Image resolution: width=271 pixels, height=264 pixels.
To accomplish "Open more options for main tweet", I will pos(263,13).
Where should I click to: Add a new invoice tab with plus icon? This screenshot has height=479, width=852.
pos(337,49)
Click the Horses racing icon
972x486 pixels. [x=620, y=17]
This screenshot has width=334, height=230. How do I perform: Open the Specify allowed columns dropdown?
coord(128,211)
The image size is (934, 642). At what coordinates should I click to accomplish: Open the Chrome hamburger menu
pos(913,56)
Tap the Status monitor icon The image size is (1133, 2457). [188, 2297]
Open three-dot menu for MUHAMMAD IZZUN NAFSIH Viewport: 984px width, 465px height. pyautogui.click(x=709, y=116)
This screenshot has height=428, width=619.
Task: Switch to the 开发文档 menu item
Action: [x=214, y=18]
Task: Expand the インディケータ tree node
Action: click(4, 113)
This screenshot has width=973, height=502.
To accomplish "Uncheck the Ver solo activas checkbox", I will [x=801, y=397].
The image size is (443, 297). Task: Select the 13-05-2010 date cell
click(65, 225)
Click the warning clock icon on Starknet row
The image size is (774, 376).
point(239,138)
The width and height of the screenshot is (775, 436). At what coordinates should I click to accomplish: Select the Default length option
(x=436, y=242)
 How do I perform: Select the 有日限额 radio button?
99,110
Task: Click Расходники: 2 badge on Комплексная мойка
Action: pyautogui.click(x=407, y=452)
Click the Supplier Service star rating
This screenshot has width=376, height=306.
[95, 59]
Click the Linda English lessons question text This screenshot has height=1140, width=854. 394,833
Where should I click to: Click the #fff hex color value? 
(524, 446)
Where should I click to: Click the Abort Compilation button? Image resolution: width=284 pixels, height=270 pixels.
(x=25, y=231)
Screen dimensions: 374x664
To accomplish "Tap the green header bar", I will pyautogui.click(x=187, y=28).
══════════════════════════════
* _WHAT YOU HAVE TO DO_: Output the material above exactly, but only from the line that carries "Open three-dot menu" through the line that carries "Click the Linda".

* _YOUR RESPONSE_:
Open three-dot menu for MUHAMMAD IZZUN NAFSIH Viewport: 984px width, 465px height. pyautogui.click(x=709, y=116)
This screenshot has height=428, width=619.
Task: Switch to the 开发文档 menu item
Action: [x=214, y=18]
Task: Expand the インディケータ tree node
Action: click(4, 113)
This screenshot has width=973, height=502.
To accomplish "Uncheck the Ver solo activas checkbox", I will [x=801, y=397].
The image size is (443, 297). Task: Select the 13-05-2010 date cell
click(65, 225)
Click the warning clock icon on Starknet row
The image size is (774, 376).
point(239,138)
The width and height of the screenshot is (775, 436). At what coordinates should I click to accomplish: Select the Default length option
(x=436, y=242)
 How do I perform: Select the 有日限额 radio button?
99,110
Task: Click Расходники: 2 badge on Комплексная мойка
Action: pyautogui.click(x=407, y=452)
Click the Supplier Service star rating
This screenshot has width=376, height=306.
[95, 59]
Click the Linda English lessons question text This screenshot has height=1140, width=854. 394,833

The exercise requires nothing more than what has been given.